The committee left for later consideration decisions on how to balance its budget, not knowing whether the Town Council will ever free up the budget increase taxpayers approved at the June 13 Financial Town Meeting.

But school board Chairman Richard Iannitelli noted ruefully, "We are kicking this can down the road and we'll have to pick it up before school starts."

Supt. Robert O'Brien said that for now, the School Department must assume it has only a level-funded budget to work with and that he's anticipating a shortfall for the coming year, including potential loss of the $450,000, of $582,717.

And, he said, that's after using all of the department's cumulative surplus of $1.3 million.

He said that to help make up for the shortfall he's contemplating a 3 percent cut in all non-personnel areas, including allocations for special education, sports, professional development, fuel, and electricity. That would save a total of $132,717, he told the committee.

Iannitelli said the board might also ask the Town Council for permission to use $200,000 from school capital budget, money usually reserved for long-term projects and repairs.

As for spending of all available surplus money, he said, "If we go into a year without a single penny, that would be a little scary."

Some of the surplus money is earmarked for unexpected expenses, such as the registration of additional special education students.

Intending to learn whether the School Committee spends its money wisely, the Town Council has ordered an outside performance audit of its practices, and has linked the decision on whether to release all or part of the $450,000 to the study's findings.

Additionally, the council has reserved the right to direct how the escrowed money is spent, a move that at Monday's meeting Iannitelli said is illegal because it allegedly impinges on school board prerogatives.

He said he expects the audit to take at least four months, meaning that the committee's budget issues will not be resolved by the time school starts in late August.

In calling back all the teachers, the committee chose among three alternative plans offered by O'Brien. The other two would have variously sacrificed teachers in special education, world languages, and family consumer science, the last considered key to offering enough electives at the high school.

A part-time middle school world languages teacher is considered necessary to maintaining the language program there, which is a feeder for advanced language instruction at the high school.

Committee member Brenden Oates said the current troubles are "a long-term effect of level-funded budgets from the Town Council" that have produced cuts in course availability to the point where "It's embarrassing what we can offer."

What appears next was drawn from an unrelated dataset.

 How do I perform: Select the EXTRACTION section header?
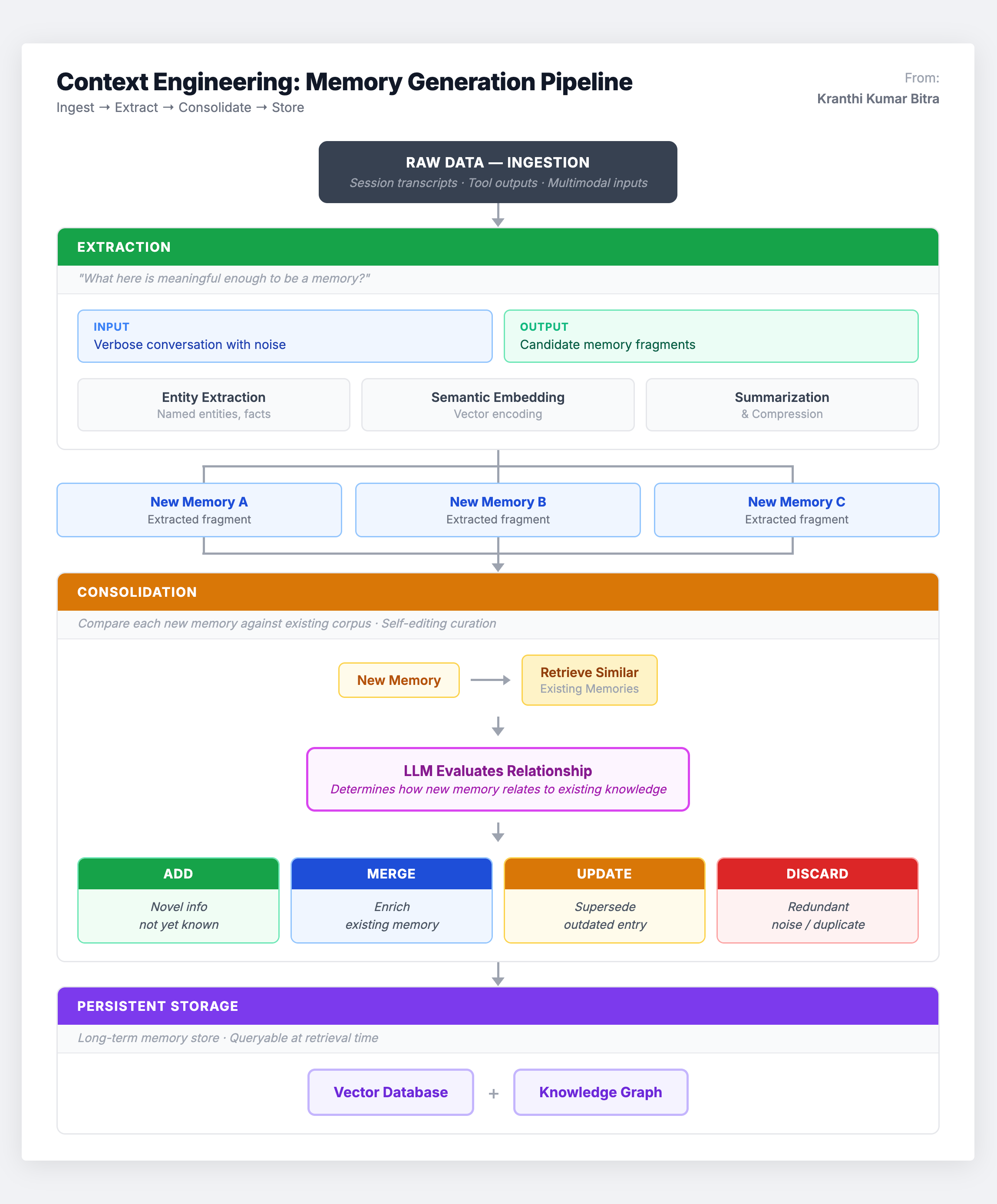[x=497, y=247]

He noted that the School Department has already operated on level-funded budgets for three consecutive years. The current local appropriation is $27.26 million.

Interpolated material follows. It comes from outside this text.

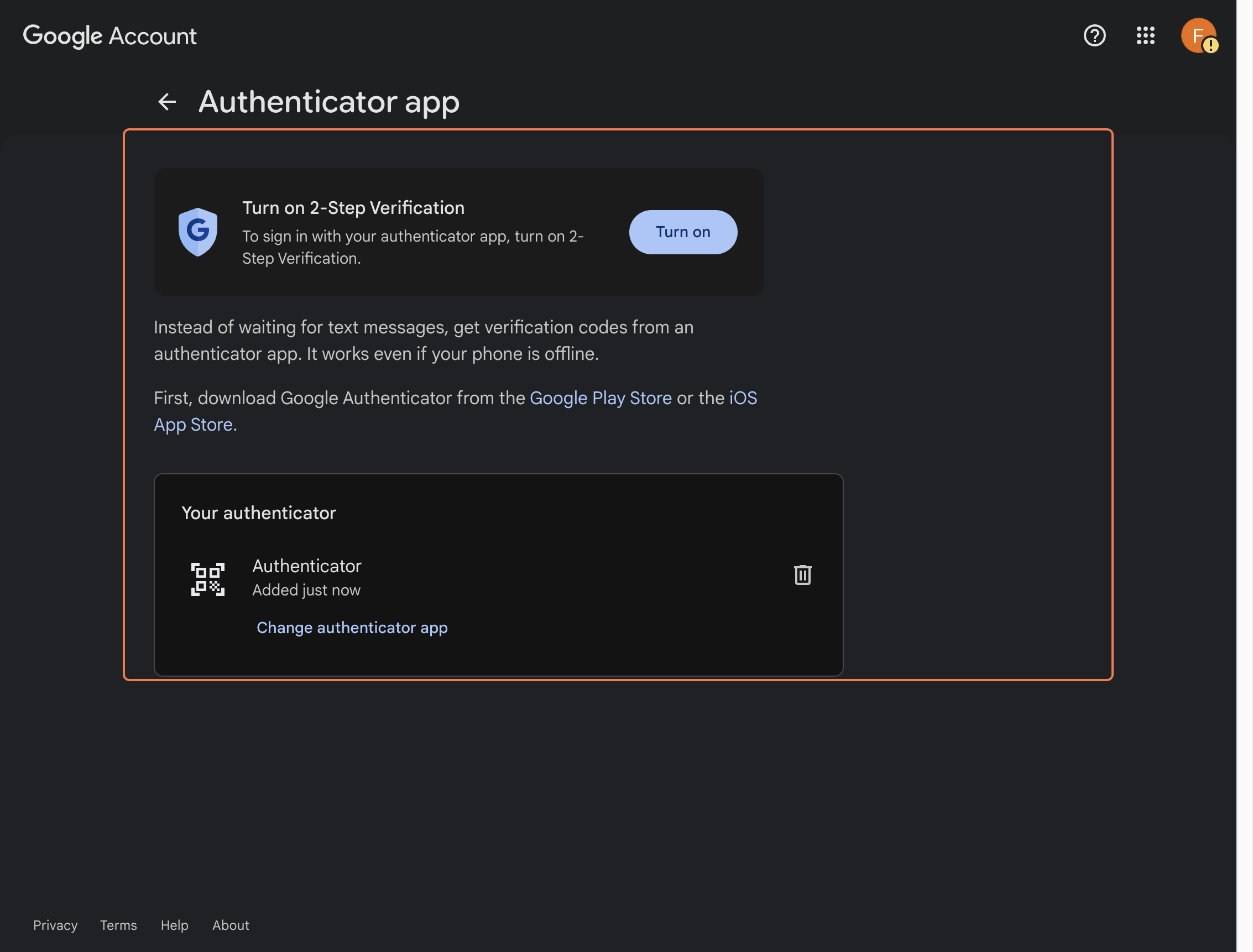Select the Authenticator entry labeled Added just now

Member Sean Clough asked if cuts could be made in non-teaching positions, such as teacher aides and custodians, but O'Brien said that has already been done in previous years, and "We have no place else to go."

The school board had originally asked for a $1.1-million budget increase for the coming year.

Asserting that the current uncertainty will complicate scheduling fall classes at the high school and middle school, member Virginia Harnois declared, "What are we doing here? The people getting hurt are the students."

The laid-off teachers who were called back Monday work in pre-kindergarten, 1st grade, special education, speech pathology, school psychology, family consumer science, art, social work, and math.

All the layoffs made in a given year are not meant to stick. But because a teacher cannot be laid off for a coming year unless notified of the job loss by the previous March 1, it's common practice to send many layoff notices, to retain flexibility on which ones will actually be carried through as budget pictures become clear.

The School Committee has said that because of the escrowed $450,000, there is no clear budget picture for the fiscal year beginning July 1.

The committee had originally laid off 17 teachers, but two have since left the system, according to Iannitelli.

In another matter Monday, the committee heard from an outside attorney familiar with Internal Revenue Service regulations that she sees no income tax issues with a new supplemental benefits plan for administrators the board approved.

Similar to a previous plan but with the addition of a health reimbursement option that contributes to such items as co-pays and deductibles, the package allows administrators to put a tax-sheltered $2,500 annually toward one of several choices, which also include tuition reimbursement for education above the master's degree level, professional development, or a 403(b) annuity.

Taxpayer Albert Costantino had cautioned the committee against any plan that might violate federal tax codes.

The lawyer, Lori Basilico of Edwards Wildman Palmer LLC, said that while IRS determinations can be subjective, she sees no problem with the plan.